Among the records below, find the lines with the word "network" and copy them.

Items from a data source
- - -

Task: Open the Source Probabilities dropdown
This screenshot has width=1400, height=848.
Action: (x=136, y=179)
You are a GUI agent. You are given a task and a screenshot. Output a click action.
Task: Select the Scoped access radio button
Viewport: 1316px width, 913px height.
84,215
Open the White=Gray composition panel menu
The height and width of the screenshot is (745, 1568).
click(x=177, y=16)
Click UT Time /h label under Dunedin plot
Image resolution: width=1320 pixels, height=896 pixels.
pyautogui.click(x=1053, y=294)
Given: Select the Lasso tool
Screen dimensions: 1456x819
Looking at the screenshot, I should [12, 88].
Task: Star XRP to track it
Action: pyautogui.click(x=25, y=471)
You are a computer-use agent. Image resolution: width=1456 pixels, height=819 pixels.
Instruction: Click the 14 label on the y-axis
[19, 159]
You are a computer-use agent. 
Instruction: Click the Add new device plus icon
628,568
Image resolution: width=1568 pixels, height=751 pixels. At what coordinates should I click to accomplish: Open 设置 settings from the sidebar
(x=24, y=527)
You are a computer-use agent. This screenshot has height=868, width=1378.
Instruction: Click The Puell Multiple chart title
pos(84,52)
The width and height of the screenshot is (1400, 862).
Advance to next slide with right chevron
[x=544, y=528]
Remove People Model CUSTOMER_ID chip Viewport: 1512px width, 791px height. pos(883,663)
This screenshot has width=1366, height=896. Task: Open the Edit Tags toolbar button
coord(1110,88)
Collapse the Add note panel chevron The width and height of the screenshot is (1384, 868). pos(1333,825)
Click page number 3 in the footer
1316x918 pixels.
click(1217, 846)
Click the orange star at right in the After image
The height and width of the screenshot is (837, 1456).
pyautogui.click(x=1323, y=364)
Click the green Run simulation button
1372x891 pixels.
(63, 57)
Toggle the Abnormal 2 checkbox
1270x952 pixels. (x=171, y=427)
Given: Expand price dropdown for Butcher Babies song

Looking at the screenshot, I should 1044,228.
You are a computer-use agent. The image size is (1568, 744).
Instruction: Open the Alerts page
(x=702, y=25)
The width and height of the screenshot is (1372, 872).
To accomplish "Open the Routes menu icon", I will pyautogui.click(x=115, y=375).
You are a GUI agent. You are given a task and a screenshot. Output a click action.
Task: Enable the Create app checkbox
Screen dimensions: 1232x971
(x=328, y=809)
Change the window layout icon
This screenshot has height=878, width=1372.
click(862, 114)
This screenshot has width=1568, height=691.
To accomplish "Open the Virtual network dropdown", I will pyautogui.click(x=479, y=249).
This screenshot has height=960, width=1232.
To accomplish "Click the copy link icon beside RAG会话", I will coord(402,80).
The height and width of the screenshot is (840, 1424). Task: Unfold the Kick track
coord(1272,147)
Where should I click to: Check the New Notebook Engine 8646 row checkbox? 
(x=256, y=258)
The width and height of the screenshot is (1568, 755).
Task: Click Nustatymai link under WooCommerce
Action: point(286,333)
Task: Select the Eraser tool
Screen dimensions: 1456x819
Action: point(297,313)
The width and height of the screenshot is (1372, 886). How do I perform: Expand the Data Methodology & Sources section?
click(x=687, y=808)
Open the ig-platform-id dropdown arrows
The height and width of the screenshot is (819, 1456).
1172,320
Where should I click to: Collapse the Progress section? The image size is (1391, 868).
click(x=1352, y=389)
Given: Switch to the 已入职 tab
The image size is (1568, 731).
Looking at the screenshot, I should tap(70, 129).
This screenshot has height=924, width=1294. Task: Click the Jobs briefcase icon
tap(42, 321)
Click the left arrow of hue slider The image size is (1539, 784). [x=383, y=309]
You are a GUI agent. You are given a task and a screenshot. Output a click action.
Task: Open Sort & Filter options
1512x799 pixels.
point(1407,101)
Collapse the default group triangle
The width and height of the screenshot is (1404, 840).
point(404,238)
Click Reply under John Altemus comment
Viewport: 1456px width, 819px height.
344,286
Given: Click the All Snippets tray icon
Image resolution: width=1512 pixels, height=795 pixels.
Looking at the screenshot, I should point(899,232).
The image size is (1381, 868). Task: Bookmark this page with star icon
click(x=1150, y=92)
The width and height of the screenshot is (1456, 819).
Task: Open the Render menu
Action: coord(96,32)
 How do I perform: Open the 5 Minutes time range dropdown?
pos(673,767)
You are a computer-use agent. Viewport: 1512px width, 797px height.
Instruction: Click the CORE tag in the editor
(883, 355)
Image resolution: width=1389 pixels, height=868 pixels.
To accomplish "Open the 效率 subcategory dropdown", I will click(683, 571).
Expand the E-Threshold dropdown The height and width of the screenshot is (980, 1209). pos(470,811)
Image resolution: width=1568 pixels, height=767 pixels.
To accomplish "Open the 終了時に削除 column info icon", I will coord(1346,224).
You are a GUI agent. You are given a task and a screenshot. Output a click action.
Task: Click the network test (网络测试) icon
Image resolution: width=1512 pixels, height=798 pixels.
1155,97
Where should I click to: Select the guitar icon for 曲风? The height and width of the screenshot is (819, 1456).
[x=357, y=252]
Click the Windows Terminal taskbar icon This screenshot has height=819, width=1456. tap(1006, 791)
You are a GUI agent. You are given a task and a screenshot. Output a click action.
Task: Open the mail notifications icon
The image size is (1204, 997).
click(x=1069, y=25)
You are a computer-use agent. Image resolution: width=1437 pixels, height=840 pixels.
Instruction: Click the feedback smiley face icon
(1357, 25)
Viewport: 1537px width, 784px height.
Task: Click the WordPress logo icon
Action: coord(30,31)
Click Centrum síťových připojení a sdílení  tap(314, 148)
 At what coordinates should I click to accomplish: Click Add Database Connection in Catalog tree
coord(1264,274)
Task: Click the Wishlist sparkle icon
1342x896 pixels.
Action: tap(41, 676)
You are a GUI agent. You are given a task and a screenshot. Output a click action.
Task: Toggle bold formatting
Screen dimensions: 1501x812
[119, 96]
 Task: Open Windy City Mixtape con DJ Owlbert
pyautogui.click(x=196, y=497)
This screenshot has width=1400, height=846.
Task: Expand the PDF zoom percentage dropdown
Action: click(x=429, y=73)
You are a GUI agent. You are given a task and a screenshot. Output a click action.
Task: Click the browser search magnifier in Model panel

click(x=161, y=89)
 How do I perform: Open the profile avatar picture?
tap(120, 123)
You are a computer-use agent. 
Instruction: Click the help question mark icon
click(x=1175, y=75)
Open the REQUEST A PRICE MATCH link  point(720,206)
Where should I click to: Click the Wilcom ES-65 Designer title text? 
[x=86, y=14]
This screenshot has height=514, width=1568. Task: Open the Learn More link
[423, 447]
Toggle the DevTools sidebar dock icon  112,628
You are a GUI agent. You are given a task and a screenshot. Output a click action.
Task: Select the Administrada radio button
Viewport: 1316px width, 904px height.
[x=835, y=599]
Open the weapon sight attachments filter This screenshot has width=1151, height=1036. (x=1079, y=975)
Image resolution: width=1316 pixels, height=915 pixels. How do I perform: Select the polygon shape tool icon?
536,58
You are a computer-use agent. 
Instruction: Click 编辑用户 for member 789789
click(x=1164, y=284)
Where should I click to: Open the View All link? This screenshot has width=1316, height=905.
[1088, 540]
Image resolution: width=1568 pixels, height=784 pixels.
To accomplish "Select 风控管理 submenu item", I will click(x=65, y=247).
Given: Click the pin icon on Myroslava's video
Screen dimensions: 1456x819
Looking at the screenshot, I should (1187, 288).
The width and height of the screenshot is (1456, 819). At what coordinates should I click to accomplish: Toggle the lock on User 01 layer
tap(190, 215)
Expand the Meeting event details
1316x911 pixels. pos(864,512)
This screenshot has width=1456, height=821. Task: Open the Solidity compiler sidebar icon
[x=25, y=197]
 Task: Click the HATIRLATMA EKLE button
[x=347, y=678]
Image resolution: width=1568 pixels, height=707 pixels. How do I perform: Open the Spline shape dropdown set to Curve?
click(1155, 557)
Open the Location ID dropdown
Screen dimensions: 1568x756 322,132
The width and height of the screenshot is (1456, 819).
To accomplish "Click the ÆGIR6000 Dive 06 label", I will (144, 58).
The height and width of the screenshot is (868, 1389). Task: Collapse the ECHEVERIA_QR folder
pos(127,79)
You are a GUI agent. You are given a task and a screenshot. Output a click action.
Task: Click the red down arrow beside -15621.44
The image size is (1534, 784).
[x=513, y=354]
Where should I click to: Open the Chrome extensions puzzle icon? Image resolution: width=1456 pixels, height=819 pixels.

- - -

Worked solution
To accomplish "Open the Virtual network dropdown", I will pyautogui.click(x=479, y=249).
Task: Click the network test (网络测试) icon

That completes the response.